Les calculs les plus optimistes du renseignement américain de l'après-guerre suggéraient que l'Union soviétique ne serait pas capable de produire une bombe atomique avant 1953, et pour le Royaume-Uni, le retard s'étendrait d'un an supplémentaire. Pourtant, le 29 août 1949, RDS-1 a montré au monde que l'Union soviétique était devenue une puissance nucléaire. Surnommée Joe-1 en référence à Staline, la bombe était presque un clone de Fat Man, en partie grâce à un vaste travail d'espionnage du côté occidental, et à l'effort de gens très intelligents de l'autre côté du rideau de fer.
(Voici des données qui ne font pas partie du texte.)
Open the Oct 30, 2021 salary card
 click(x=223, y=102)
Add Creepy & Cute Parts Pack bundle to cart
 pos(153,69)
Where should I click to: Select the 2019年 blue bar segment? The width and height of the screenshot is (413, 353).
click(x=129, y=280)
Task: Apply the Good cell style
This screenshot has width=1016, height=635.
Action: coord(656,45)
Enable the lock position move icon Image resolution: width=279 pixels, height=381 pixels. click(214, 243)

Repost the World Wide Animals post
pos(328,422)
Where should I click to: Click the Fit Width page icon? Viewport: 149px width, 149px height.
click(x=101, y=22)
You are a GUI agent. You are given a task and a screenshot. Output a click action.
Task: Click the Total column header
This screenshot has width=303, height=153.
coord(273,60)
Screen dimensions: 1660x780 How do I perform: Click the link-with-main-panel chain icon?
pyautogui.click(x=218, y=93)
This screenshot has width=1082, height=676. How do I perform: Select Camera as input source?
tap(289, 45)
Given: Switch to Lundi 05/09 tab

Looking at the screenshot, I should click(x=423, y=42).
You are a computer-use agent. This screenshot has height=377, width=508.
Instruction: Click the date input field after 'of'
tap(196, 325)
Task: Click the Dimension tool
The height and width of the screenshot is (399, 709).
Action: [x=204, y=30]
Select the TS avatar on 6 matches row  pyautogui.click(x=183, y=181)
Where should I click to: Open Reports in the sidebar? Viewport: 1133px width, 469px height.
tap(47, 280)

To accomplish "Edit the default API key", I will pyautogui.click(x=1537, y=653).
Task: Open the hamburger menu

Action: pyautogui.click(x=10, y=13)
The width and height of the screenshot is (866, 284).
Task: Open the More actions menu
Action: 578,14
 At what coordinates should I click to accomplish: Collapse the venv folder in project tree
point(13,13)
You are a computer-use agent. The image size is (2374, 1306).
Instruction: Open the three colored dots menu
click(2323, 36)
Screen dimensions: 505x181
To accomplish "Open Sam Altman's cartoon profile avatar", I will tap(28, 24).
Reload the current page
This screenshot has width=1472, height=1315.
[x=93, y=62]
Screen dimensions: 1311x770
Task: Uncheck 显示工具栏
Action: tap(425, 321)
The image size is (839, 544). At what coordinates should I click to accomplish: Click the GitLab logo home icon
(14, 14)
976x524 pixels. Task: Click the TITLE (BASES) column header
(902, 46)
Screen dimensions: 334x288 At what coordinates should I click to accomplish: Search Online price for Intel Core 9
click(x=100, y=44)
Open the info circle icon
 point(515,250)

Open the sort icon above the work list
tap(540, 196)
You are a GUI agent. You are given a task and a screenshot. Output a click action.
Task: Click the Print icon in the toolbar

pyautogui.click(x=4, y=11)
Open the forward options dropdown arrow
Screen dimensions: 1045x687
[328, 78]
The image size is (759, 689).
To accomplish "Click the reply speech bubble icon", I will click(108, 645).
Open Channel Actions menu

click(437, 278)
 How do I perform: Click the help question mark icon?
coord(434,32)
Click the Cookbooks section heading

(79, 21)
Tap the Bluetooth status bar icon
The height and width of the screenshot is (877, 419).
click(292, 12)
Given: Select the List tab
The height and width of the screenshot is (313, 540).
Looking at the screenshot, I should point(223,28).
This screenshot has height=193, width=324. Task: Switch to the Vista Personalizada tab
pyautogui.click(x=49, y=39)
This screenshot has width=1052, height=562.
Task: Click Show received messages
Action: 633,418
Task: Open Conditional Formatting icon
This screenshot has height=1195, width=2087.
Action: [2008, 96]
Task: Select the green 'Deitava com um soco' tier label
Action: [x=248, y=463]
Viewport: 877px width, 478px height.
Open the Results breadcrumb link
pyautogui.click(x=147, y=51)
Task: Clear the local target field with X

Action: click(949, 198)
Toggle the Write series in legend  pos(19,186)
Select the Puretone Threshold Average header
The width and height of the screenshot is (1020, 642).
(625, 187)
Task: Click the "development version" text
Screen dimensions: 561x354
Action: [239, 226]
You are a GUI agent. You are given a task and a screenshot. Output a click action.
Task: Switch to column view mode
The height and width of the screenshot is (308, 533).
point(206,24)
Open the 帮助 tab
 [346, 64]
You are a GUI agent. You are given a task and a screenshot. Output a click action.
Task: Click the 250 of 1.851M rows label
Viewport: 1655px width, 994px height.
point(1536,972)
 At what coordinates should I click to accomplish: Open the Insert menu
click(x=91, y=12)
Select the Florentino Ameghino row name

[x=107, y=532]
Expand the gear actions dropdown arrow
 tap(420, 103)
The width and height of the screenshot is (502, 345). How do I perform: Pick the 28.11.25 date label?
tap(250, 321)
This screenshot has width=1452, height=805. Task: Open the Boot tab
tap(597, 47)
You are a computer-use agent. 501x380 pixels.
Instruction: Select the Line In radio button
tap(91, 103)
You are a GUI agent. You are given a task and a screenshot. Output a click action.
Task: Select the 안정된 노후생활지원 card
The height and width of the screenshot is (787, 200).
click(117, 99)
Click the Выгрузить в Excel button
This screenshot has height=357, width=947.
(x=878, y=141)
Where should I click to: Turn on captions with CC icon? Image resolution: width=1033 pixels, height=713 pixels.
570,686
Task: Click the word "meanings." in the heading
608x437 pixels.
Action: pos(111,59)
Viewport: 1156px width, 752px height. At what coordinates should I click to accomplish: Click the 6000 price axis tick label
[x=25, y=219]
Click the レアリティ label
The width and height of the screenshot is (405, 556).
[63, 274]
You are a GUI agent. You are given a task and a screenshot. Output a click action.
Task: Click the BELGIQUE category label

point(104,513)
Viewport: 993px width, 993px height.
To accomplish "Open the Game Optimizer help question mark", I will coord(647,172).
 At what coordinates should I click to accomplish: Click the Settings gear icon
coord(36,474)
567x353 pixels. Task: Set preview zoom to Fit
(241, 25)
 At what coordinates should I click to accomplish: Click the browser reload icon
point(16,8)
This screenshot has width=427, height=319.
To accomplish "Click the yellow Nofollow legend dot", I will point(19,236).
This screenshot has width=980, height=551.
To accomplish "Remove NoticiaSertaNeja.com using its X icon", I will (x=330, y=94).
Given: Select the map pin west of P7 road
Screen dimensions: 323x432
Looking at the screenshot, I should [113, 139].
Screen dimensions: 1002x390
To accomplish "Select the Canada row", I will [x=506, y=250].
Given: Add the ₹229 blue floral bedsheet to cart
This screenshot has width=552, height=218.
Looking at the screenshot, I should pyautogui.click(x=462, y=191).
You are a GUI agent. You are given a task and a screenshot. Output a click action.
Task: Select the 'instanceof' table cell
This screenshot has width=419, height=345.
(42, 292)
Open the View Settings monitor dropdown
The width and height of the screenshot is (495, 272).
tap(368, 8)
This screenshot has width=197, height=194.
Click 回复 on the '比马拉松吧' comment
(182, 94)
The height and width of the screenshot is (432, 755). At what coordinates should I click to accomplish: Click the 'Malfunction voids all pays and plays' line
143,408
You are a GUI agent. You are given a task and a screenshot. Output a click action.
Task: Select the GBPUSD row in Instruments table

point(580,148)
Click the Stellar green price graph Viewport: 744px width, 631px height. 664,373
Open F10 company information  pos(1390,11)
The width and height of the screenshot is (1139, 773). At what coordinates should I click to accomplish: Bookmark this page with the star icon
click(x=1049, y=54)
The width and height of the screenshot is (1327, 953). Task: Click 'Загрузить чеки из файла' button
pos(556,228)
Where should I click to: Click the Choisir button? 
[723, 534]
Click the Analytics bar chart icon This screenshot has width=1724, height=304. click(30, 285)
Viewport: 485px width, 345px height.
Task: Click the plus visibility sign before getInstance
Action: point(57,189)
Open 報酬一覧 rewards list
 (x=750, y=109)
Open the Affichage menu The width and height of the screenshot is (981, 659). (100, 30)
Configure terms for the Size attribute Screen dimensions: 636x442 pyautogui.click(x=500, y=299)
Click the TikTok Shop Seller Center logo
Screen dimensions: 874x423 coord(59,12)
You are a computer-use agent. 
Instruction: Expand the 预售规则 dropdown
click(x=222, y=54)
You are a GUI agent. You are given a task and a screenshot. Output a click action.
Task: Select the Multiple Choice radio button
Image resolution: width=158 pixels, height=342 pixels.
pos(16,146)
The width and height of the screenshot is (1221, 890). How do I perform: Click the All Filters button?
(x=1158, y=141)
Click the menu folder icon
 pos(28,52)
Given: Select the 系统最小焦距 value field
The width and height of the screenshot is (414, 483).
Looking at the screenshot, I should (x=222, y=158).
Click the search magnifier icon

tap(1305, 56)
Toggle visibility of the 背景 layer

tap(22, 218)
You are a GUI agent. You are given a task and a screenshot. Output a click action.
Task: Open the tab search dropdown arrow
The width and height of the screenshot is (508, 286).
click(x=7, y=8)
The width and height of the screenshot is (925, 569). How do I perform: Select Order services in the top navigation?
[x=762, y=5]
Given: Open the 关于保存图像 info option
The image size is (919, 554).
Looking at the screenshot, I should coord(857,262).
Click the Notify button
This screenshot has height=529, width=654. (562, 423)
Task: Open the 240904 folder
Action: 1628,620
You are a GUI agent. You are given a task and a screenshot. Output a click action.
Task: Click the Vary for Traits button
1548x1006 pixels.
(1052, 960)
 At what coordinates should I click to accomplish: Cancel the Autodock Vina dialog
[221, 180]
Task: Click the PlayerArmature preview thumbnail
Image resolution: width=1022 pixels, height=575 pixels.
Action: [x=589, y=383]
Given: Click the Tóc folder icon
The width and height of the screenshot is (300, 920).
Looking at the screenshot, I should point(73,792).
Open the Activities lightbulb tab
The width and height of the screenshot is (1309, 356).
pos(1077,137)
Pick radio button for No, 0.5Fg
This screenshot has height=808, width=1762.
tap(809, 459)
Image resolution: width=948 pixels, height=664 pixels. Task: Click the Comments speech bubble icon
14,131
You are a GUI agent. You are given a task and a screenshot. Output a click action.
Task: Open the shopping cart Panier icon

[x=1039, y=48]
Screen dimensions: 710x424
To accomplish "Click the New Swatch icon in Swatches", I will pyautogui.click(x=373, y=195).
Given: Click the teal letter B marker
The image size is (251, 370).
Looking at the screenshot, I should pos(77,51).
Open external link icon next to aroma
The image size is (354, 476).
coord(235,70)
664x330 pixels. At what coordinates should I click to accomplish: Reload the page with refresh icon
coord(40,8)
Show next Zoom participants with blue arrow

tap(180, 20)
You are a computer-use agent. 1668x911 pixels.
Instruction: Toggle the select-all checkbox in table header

RDS-1 : la première bombe atomique soviétique

Le contexte : Hiroshima, Nagasaki et la décision soviétique

6 et 9 août 1945. Hiroshima et Nagasaki sont dévastées. La naissance de l'« ère atomique » a été confirmée par la mort de centaines de milliers de personnes. Moins d'un mois plus tard, les autorités japonaises signent l'acte de capitulation. La Seconde Guerre mondiale touche à sa fin. Les États-Unis avaient brisé la volonté d'une force militaire prête à sacrifier jusqu'au dernier homme disponible, avec un pur feu nucléaire. Et l'Union soviétique était attentive.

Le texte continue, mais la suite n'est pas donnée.